§ **COMPLETE THE FOLLOWING**:
1: According to the guest post on loyalty and India's Constitution, in what year was the Constitution amended to add Fundamental Duties?
2: Repeat the stretch of the guest post on loyalty and India's Constitution from "Guest post by" through "anticipatory bail ?".
3: Carry on writing the guest post on loyalty and India's Constitution, starting right after its final sentence.

§ **DOCUMENT SEGMENT**:
Guest post by SAIF MAHMOOD
If you are Indian but not a supporter of the present Government, on social media your loyalty to your country will be tested on the following touchstones :
- Have you said anything against the CBI’s palpably malicious agenda against Teesta Setalvad or even hinted that, even if the CBI’s allegations are taken on their face value, she is entitled to anticipatory bail ?
- Do you think that the decision to hang Yakub Memon deserves one last re-look ?
- Have you criticised the manner in which female Muslim and Christian PMT aspirants were told to take off their hijabs and scarfs if they wished to take the test and / or the intemperate language in which the Supreme Court refused to interfere in the matter?
If the answer to any of the above questions is in the affirmative, you have just failed the loyalty test; and failed you have, irrespective of the reasons that you may have for your answers.
When 200 years of British rule of India came to an end in 1947, Independence came at a cost. The cost was the country’s partition based on religious lines. The distinction could not have been clearer – Pakistan would be a Muslim state governed by Islamic law; India would be a secular democracy governed by a secular Constitution. This Constitution – to which all Indians would owe allegiance and to uphold which all ministers and judges would take oath promised, at the very threshold, to secure to all Indians “Justice – social, economic and political”, “Liberty – of thought, expression, belief, faith and worship”, “Equality – of status and of opportunity” and to promote among them all “Fraternity – assuring the dignity of the individual and the unity and integrity of the Nation”. The Bill of Rights enshrined in Part III thereof specifically guaranteed to citizens, the rights to equality before law and equal protection of law, the right to be treated equally irrespective of one’s religious beliefs, the right to freely practice, profess and propagate one’s religion and the right to freedom of speech and expression.
Recognizing the need to expressly protect the rights of minorities in a humongous country where they could simply get engulfed by sheer numbers, the Constitution explicitly secured to them the rights to conserve their language and culture and the right to establish and administer their educational institutions. Some of these rights could be regulated by the State in the interests of public order, health, morality, security of the Nation and the like. This voluminous document – forming the fountainhead of Indian law – not only contained the State’s unambiguous undertakings to its citizens but also incorporated a mutual agreement between the majority community and the minorities, and in particular citizens who chose to be treated as members of a minority in a secular nation rather than as members of the ruling majority in a theocratic one. The mutual agreement so entered was this – the majority community recognizes the minorities as equals in all respects and agrees that certain affirmative actions are required not only to bring them to an equal platform but also to sustain their presence on the playfield; the minorities agree that, even though there is no American-style absolute wall of separation between religion and State, they should “render to Caesar the things that are Caesar’s, and to God the things that are God’s” and that public law is in Caesar’s domain. In 1976, the Constitution was amended to incorporate 10 Fundamental Duties, at least 4 of which directly exhorted citizens to ensure that they act in a manner consonant to this agreement.

§ **INFORMATION SHOWN**:
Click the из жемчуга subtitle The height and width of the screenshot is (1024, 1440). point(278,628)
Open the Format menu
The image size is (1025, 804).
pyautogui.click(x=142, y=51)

§ **ANSWERS BELOW**:
1: 1976

2:
Guest post by SAIF MAHMOOD
If you are Indian but not a supporter of the present Government, on social media your loyalty to your country will be tested on the following touchstones :
- Have you said anything against the CBI’s palpably malicious agenda against Teesta Setalvad or even hinted that, even if the CBI’s allegations are taken on their face value, she is entitled to anticipatory bail ?

3:
In the years to come, these Constitutional guarantees were interpreted in numerous decisions of the higher courts. When, after 26 years of its existence, the Constitution was amended to insert the word ‘secular’ in its preamble, a 9-judge Bench of the Supreme Court categorically held that notwithstanding the fact that the word ‘secular’ was added much later, the concept of secularism was very much embedded in our Constitutional philosophy from the very beginning and by this amendment what was implicit was made explicit. The Constitution, the apex court said, has chosen secularism as its vehicle to establish an egalitarian social order and secularism forms part of its basic structure which cannot be altered even by a Constitutional amendment. [SR Bommai Vs. Union of India (1994) 3 SCC 1]. Secularism was, therefore, not only held to be an unimpeachable and impenetrable feature of the Constitution but also recognized as not just a passive attitude of religious tolerance but a positive concept of equal treatment of all religions.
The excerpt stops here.